Formula One is poised to reintroduce a point for the fastest lap during a grand prix from this season.
Press Association Sport can confirm the move was initially approved during a meeting of the World Motor Sport Council (WMSC) on Thursday.
The next step is for an e-vote of the F1 Commission on Monday, that comprises representatives from the teams, sponsors, engine manufacturers, tyre supplier Pirelli, the circuits and the FIA.
The Strategy Group, that includes the teams, F1 and the FIA, initially proposed the move, furthering a call from fans to consider the idea.

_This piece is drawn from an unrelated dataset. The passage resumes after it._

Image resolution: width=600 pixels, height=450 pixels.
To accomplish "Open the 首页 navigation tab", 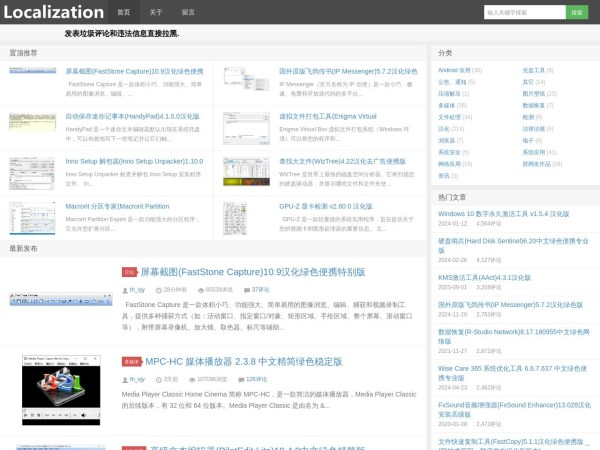I will [123, 12].
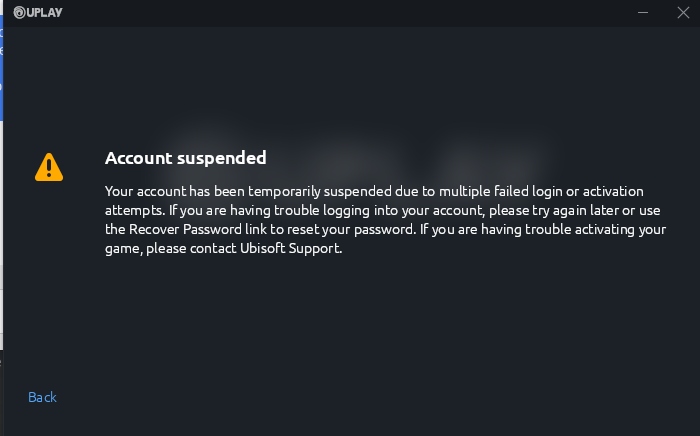Click the phrase 'please contact' on last line

pos(191,249)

It is believed the F1 Commission will quickly rubberstamp the WMSC approval in order for a new rule to be added to the sporting regulations ahead of the season-opening Australian Grand Prix on March 17.
The feeling behind the move is that it will add extra spice to the latter stages of a grand prix when the cars are at their lightest after consuming fuel.
The one proviso is that the point will only be awarded to a driver who finishes in the top 10.
It is 60 years since a point was awarded for the fastest lap as it was in place for the first 10 years of F1, from 1950-59.
It proved crucial in 1958 when Mike Hawthorn pipped Stirling Moss to the title by a point, setting the fastest lap on five occasions to his rival's three.
Only once in recent seasons would such a system have made a difference - in 2008, when Lewis Hamilton, then with McLaren, beat Ferrari's Felipe Massa to the title by a point.
Massa secured three fastest laps to Hamilton's one. However, if fastest-lap points had been awarded that year then both teams would likely have done more to have won them.